If you want to learn more about the benefits of XAI, check out our blog article

In recent years, the field of explainable AI (XAI) has experienced rapid growth and innovation, with new methods and techniques emerging to tackle the challenge of creating transparent and interpretable AI models. These methods range from visualisation and explanation techniques to new model architectures and training algorithms.

This article aims to assist you in solving the interpretability problem of your AI model by presenting a XAI Navigator. By answering a series of questions, you can identify the most appropriate method to address your specific needs. To facilitate your implementation of these methods, we provide links to code and resources for further reading.

In section 3, we demonstrate how our XAI Navigator can be applied to a real-world use case. Drawing on our extensive experience in over 1,500 customer projects related to data and AI, we designed this framework to be applicable to most interpretability challenges. If your specific problem does not fit within the framework, we are more than happy to collaborate with you to develop a custom solution.

START THE NAVIGATOR

The XAI Navigator

Keep your concrete use case in mind and start at question 1. After answering a few questions, we will propose you a solution with methods that make your AI algorithms more explainable.

Start Here: Do you want to analyse an existing model?

a) Yes	go to 2.1
b) No, I want to build an interpretable model from scratch	go to 2.2

2.1 Existing model

If you already have a well working model, you don't need to change it. Instead, you can do a post-hoc analysis of its decision making.

Do you want to understand the model in general, or do you want explanations for specific decisions?

a) The model in general	go to 3.1
b) Specific decisions	go to 3.2

2.2 Building an interpretable model

If you are building up a new AI model from scratch, you have the advantage, that you can consider the interpretability for its design. The choice of your model is a trade-off between performance and interpretability. Simple models like a linear regression are highly interpretable but are limited in their predictive performance. Complex models like deep neural networks are performing well if they have enough training data available, but they lack interpretability. Once you have trained your model, it is possible to further improve its interpretability by applying additional post-hoc analysis methods. (go to 2.1)
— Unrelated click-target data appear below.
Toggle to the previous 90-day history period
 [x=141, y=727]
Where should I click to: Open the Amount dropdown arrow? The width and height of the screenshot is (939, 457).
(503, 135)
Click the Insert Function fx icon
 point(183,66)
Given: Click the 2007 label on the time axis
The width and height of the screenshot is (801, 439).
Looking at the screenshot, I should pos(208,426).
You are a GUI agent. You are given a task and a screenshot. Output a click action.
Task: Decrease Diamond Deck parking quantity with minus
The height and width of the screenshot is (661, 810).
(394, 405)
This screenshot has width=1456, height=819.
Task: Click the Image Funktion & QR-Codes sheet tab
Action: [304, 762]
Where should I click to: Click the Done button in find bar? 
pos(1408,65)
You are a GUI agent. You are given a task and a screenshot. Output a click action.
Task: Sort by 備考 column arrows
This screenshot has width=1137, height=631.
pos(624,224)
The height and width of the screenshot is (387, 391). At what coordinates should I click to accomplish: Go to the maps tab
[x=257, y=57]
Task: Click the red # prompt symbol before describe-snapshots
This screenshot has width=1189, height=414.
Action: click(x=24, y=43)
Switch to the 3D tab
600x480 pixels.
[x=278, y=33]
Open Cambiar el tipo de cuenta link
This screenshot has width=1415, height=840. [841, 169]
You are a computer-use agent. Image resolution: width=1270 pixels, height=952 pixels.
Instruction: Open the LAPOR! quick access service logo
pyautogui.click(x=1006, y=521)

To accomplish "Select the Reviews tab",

There is a variety of models that we sort here by their interpretability:

Linear Regression / Logistic Regression: Linear models are fully transparent with a prediction made by a simple formula. The influence of features is clear and can be immediately explained by the model coefficients. Linear models are limited because they are unable to model non-linear relations.

scikit-learn module

RuleFit: Simple rules are created to represent different data populations. For example, the rule temperature > 30 °C and precipitation<1mm would represent days with hot weather. A linear model is assigning scores to each rule and for an input the scores from all matching rules are added up to the model prediction. Knowing how the model handles specific situations is a very natural form of interpretability. For training the RuleFit-model you need to consider the trade-off between using too many rules, which makes an overview on the model harder and too less rules, that lead to a bad performance.

Python code

Decision Trees: A decision tree consists of nodes and branches. The nodes represent decisions or choices, and the branches represent the outcomes of those decisions. The top node of the tree, called the root node, represents the starting point of the decision-making process. The leaves of the tree represent the final outcomes or predictions. The simple decision rules are easy to understand also for lay persons. However, if the tree is too big, it can become too complex. Therefore, you can restrict the tree by a maximum size or apply pruning techniques to simplify a complex tree. Small decision trees have a very limited model capacity and are only suited to map simple input-output relations.

scikit-learn module

K-Nearest Neighbours: If you prefer examples to explain decisions, K-Nearest Neighbours might have the right type of interpretability for you. The prediction on an input is made by finding the neighbourhood of the most similar inputs from a dataset and predicting the most frequent output that is labelled for them. This works on tabular data but can also be extended to complex data types like text or images. In a variant named DkNN you take a neural network and measure similarity as a distance in the latent space of a hidden layer close to the output layer.

scikit-learn module

Naïve Bayes: By ignoring the correlation between different input features, Naïve Bayes is making classifications based on clear formulas that can be easily decomposed into a set of one formula per input feature. Like this it is easy to see how one feature is influencing the prediction. The assumption, that the features are uncorrelated, can be problematic, but practically Naïve Bayes works well on many use cases.

scikit-learn module

Generalised Additive Model (GAM): The inability by linear models to map non-linear relation can be fixed with a GAM. It linearly combines non-linear spline functions that are more flexible. Each spline function can be plotted to get a visual impression, what relationship between input feature and output is mapped by them. Of course, a GAM is more interpretable with a lower number of splines.

Python package

Symbolic Regression: In some fields a concrete formula is the best model, because it reflects known relationships like physical or economic laws. Symbolic regression can be used for finding such formulas. It is possible to balance the complexity with their predictive power to find a simple formula with a high accuracy.

Python package

Neural Circuit Policies: Neural networks are usually too complex for being interpretable. Neural circuit policies solve this problem because only very few neurons are responsible for the decision making. Analysing them is much easier than analysing a normal neural network. At the same time, they can be performant enough for tasks like autonomous driving.

Python code

XGBoost: The XGBoost model itself consists of too many decision trees for being interpretable. At the same time, it is one of the most performant choices for modelling tabular data and comes with integrated explainability methods. TreeSHAP is a variant of SHAP (see 6.3) that is optimised for tree-based models like XGBoost and can show which input features are influential.

XGBoost documentation

Example code for applying TreeSHAP on XGBoost

3.1 Global Analysis

A global analysis aims to explain the model in general. It can be an important check if the model behaves in the right way. Especially in high-stakes domains it can be important to detect false biases or defective decision processes.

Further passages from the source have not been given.